- EXERCISE REQUIREMENTS -
Carry on the forum post about Hermite polynomials from the point where it stops, starting after its last sentence.

- PAGE TEXT -
==============================

Find the first $4$ Hermite polynomials using a recursion relation Given the Probabilists' Hermite differential equation: $$U''-xU'+\lambda U=0\tag{1}$$
A book question asks me to: 

Find the first $4$ polynomial solutions (for $\lambda = 0,1,2,3$), each normalised such that the highest power of $x$ has a coefficient of unity.


So I substituted $$U=\sum_{n=0}^{\lambda}C_nx^n\tag{2}$$ into $(1)$ and equated coefficients of $x^n$ to get the recursion relation:
$$C_{n+2}=\frac{(n-\lambda)}{(n+1)(n+2)}C_n$$
So I am looking to find the values of the coefficients $C_0,C_1,C_2$ for $$U=\sum_{n=0}^{3}C_nx^n=C_0+C_1x+C_2x^2+x^3$$
where we are given that $\color{blue}{C_3}=1$.
Using the recursion relation I find that for $(n=0, \lambda=2)$: $$C_2=-C_0$$ 
and for $(n=1, \lambda=3)$: $$\color{blue}{C_3}=-\frac13C_1\implies C_1=-3$$
This is as far as I can get to in this question.

The book answer simply states:

Using the recurrence relations, and setting the coefficient of the
  highest power to $1$, $U_0=1, \,U_1=x,\, U_2=x^2-1\,$ and $U_3=x^3-3x$

I know from this page on Wikipedia that the book answer is right, but the answer is not very helpful to me as I have no idea why $U_0=1$. Does this mean that $C_0=1$, if so how did the author deduce this from the recursion relation? I showed that $C_1$ is equal to $-3$. So why is $U_1\ne-3x$? The same misunderstanding follows for $U_2$ and $U_3$. In fact I don't understand why $U_3$ doesn't contain an $x^2$ term and a constant term. Also, where is the $x$ term in $U_2$ and the constant term in $U_1$?

==============================

[Excerpt from a dataset]
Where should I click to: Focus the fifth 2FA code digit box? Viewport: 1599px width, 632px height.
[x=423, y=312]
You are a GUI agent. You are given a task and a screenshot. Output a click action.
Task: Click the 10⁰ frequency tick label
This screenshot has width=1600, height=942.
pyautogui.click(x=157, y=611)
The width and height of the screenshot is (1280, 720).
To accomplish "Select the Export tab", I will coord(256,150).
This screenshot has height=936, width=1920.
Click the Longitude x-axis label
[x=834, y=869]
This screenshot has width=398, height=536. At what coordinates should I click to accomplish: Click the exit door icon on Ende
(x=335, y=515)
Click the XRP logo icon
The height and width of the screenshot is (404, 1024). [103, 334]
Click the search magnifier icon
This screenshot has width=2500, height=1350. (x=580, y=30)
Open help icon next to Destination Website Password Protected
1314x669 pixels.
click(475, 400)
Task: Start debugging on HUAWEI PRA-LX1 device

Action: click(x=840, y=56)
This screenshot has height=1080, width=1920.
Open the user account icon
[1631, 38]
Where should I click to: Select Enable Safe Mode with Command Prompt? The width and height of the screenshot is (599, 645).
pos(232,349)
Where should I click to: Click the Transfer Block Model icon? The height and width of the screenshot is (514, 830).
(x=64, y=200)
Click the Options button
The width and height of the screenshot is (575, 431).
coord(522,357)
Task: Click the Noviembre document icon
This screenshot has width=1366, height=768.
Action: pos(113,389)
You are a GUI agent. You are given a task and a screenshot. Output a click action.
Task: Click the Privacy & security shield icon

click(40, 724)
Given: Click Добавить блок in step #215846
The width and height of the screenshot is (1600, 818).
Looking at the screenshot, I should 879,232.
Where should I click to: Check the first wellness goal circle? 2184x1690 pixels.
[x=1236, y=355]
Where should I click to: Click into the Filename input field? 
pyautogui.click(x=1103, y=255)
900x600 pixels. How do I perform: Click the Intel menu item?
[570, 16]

==============================

- RESPONSE TO THE EXERCISE -
I have only just started reading about Hermite polynomials so my understanding is very weak (apologies). 
Is there any chance someone could explain as simply as possible how to obtain $U_0,U_1,U_2,U_3$? 
Thank you.
 A: You should add a second index to the recurrence formula in order to avoid confusion. 
$$C_{n+2}^{(\lambda)}=\frac{(n-\lambda)}{(n+1)(n+2)}C_n^{(\lambda)}$$
With this, it is an immediate consequence that in even indexed polynomial $U_0, U_2,\dots$ the odd coefficients $C_{1}^{(\lambda)}, C_{3}^{(\lambda)}$ are zero and analogous for the odd indexed polynomials. So you have the trivial cases
$$U_0(x)=1$$ 
$$U_1(x)=x$$ 
For $U_2(x) = C_{0}^{(2)} + x^2$ you get 
$$1=C_{2}^{(2)} = \frac{(0-2)}{(0+1)(0+2)}C_{0}^{(2)}$$
i.e. $\color{red}{C_{0}^{(2)}}=-1$ and $U_2(x)= x^2-1$.
For $U_3(x) = C_{1}^{(2)}x + x^3$ you get 
$$1=\color{red}{C_{3}^{(3)}} = \frac{(1-3)}{(1+1)(1+2)}C_{1}^{(3)}=-\frac{1}{3}C_{1}^{(3)}$$
i.e. $\color{red}{C_{1}^{(3)}}=-3$ and $U_2(x)= x^3-3x$.
A: $$U''-xU'+\lambda U=0$$
This is more a long comment than an answer. If fact I only answer to  OP question : "I have no idea why $U_0 =1$. Does this mean that $C_0 =1$ ? " : See below the case $\lambda=0$.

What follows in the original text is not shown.